_What is being asked_
Reproduce the following data line for line, with no changes.

_Records for processing_
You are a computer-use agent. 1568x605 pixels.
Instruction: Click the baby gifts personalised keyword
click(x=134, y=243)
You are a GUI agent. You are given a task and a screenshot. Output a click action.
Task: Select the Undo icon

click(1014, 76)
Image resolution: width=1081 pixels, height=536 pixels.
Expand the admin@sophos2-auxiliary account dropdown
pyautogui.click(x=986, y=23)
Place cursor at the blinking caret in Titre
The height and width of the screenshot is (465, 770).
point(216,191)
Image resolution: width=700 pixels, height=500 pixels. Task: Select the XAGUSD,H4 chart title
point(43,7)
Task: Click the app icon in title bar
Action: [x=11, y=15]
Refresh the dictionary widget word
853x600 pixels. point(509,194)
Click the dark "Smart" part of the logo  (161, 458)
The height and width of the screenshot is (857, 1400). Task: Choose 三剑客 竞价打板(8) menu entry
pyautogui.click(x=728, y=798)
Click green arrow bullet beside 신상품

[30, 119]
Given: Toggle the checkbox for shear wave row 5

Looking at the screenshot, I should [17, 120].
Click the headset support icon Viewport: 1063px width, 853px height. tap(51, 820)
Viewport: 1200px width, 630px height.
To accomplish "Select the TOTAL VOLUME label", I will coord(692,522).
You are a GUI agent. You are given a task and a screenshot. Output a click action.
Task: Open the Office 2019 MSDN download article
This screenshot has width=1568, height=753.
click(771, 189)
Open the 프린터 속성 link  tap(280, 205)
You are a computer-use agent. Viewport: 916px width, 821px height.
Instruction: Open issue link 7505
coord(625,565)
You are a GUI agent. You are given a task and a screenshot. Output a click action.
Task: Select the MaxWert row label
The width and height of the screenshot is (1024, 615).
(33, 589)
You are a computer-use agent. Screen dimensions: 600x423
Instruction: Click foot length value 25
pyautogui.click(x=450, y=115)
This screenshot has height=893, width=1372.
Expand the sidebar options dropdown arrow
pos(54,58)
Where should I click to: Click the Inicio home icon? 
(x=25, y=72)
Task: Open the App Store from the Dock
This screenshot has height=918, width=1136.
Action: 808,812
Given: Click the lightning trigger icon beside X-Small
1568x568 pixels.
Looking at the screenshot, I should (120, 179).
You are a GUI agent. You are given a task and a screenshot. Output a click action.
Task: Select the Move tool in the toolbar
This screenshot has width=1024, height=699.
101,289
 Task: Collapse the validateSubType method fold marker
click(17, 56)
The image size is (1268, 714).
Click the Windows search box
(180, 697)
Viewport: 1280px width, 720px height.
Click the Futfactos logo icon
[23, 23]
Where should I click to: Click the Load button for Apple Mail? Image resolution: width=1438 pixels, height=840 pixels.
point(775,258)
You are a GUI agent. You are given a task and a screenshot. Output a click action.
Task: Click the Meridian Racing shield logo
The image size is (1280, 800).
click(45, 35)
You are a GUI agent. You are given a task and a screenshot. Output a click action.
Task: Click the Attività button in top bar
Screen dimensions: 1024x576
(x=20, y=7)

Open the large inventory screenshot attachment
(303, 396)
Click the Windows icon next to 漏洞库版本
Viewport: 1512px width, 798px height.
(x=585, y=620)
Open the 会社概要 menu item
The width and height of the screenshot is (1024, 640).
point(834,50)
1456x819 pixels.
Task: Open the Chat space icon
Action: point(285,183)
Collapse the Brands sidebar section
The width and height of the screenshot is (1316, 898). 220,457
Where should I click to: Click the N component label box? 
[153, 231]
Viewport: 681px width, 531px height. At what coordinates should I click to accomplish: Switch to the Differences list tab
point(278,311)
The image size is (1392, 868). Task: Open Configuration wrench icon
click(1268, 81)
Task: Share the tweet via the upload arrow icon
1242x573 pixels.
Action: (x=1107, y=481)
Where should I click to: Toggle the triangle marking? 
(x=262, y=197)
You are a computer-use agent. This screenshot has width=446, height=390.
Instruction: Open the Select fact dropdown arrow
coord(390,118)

_Exercise answer_
You are a computer-use agent. 1568x605 pixels.
Instruction: Click the baby gifts personalised keyword
click(x=134, y=243)
You are a GUI agent. You are given a task and a screenshot. Output a click action.
Task: Select the Undo icon

click(1014, 76)
Image resolution: width=1081 pixels, height=536 pixels.
Expand the admin@sophos2-auxiliary account dropdown
pyautogui.click(x=986, y=23)
Place cursor at the blinking caret in Titre
The height and width of the screenshot is (465, 770).
point(216,191)
Image resolution: width=700 pixels, height=500 pixels. Task: Select the XAGUSD,H4 chart title
point(43,7)
Task: Click the app icon in title bar
Action: [x=11, y=15]
Refresh the dictionary widget word
853x600 pixels. point(509,194)
Click the dark "Smart" part of the logo  (161, 458)
The height and width of the screenshot is (857, 1400). Task: Choose 三剑客 竞价打板(8) menu entry
pyautogui.click(x=728, y=798)
Click green arrow bullet beside 신상품

[30, 119]
Given: Toggle the checkbox for shear wave row 5

Looking at the screenshot, I should [17, 120].
Click the headset support icon Viewport: 1063px width, 853px height. tap(51, 820)
Viewport: 1200px width, 630px height.
To accomplish "Select the TOTAL VOLUME label", I will coord(692,522).
You are a GUI agent. You are given a task and a screenshot. Output a click action.
Task: Open the Office 2019 MSDN download article
This screenshot has width=1568, height=753.
click(771, 189)
Open the 프린터 속성 link  tap(280, 205)
You are a computer-use agent. Viewport: 916px width, 821px height.
Instruction: Open issue link 7505
coord(625,565)
You are a GUI agent. You are given a task and a screenshot. Output a click action.
Task: Select the MaxWert row label
The width and height of the screenshot is (1024, 615).
(33, 589)
You are a computer-use agent. Screen dimensions: 600x423
Instruction: Click foot length value 25
pyautogui.click(x=450, y=115)
This screenshot has height=893, width=1372.
Expand the sidebar options dropdown arrow
pos(54,58)
Where should I click to: Click the Inicio home icon? 
(x=25, y=72)
Task: Open the App Store from the Dock
This screenshot has height=918, width=1136.
Action: 808,812
Given: Click the lightning trigger icon beside X-Small
1568x568 pixels.
Looking at the screenshot, I should (120, 179).
You are a GUI agent. You are given a task and a screenshot. Output a click action.
Task: Select the Move tool in the toolbar
This screenshot has width=1024, height=699.
101,289
 Task: Collapse the validateSubType method fold marker
click(17, 56)
The image size is (1268, 714).
Click the Windows search box
(180, 697)
Viewport: 1280px width, 720px height.
Click the Futfactos logo icon
[23, 23]
Where should I click to: Click the Load button for Apple Mail? Image resolution: width=1438 pixels, height=840 pixels.
point(775,258)
You are a GUI agent. You are given a task and a screenshot. Output a click action.
Task: Click the Meridian Racing shield logo
The image size is (1280, 800).
click(45, 35)
You are a GUI agent. You are given a task and a screenshot. Output a click action.
Task: Click the Attività button in top bar
Screen dimensions: 1024x576
(x=20, y=7)

Open the large inventory screenshot attachment
(303, 396)
Click the Windows icon next to 漏洞库版本
Viewport: 1512px width, 798px height.
(x=585, y=620)
Open the 会社概要 menu item
The width and height of the screenshot is (1024, 640).
point(834,50)
1456x819 pixels.
Task: Open the Chat space icon
Action: point(285,183)
Collapse the Brands sidebar section
The width and height of the screenshot is (1316, 898). 220,457
Where should I click to: Click the N component label box? 
[153, 231]
Viewport: 681px width, 531px height. At what coordinates should I click to accomplish: Switch to the Differences list tab
point(278,311)
The image size is (1392, 868). Task: Open Configuration wrench icon
click(1268, 81)
Task: Share the tweet via the upload arrow icon
1242x573 pixels.
Action: (x=1107, y=481)
Where should I click to: Toggle the triangle marking? 
(x=262, y=197)
You are a computer-use agent. This screenshot has width=446, height=390.
Instruction: Open the Select fact dropdown arrow
coord(390,118)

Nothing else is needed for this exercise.